:: EXERCISE INPUT ::
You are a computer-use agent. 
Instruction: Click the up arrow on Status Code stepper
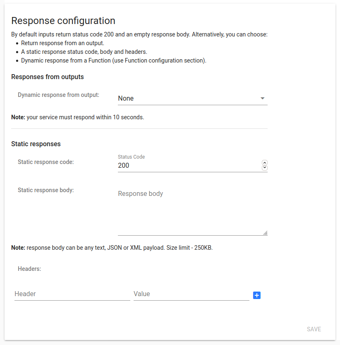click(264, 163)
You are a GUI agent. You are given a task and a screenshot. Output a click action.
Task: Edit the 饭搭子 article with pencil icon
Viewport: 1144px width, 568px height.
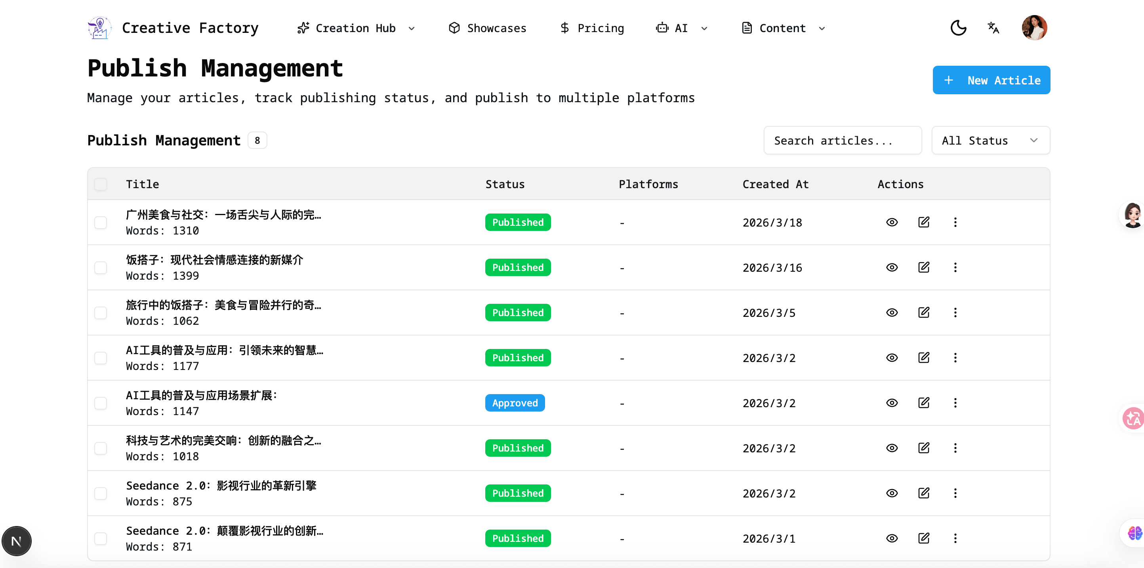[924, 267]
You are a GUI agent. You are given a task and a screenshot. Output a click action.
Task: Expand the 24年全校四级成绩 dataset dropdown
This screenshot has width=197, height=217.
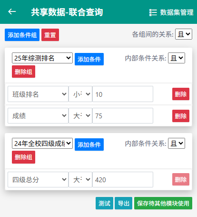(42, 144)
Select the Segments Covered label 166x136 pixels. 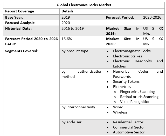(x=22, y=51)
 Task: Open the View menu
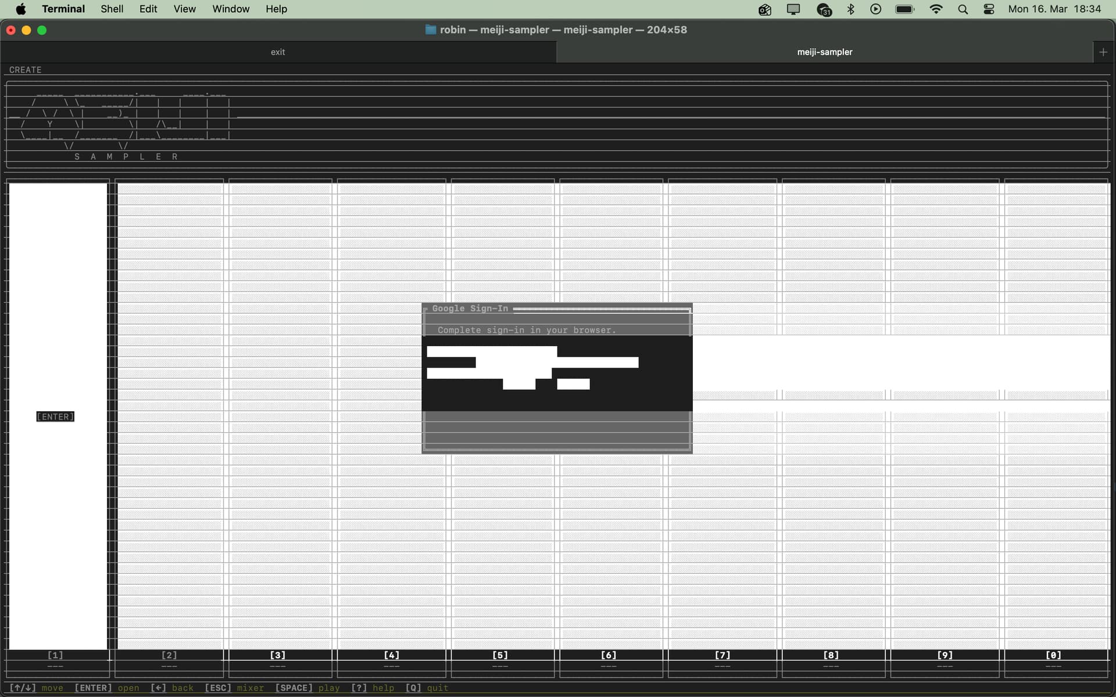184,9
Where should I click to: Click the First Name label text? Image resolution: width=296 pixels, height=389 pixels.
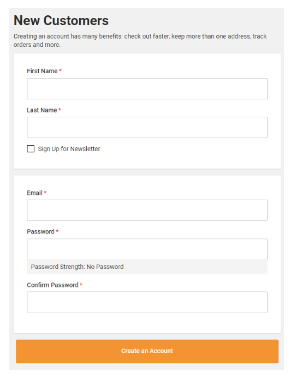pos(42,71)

:: TASK PROMPT ::
Starting at the line that contains "Where should I" and going through the last of the lines, write those lines out again without the pictures, adding 92 to every coordinate in the answers.

:: RESULT OF THIS EXERCISE ::
Where should I click to: Click the First Name label text? Image resolution: width=296 pixels, height=389 pixels.
pos(134,163)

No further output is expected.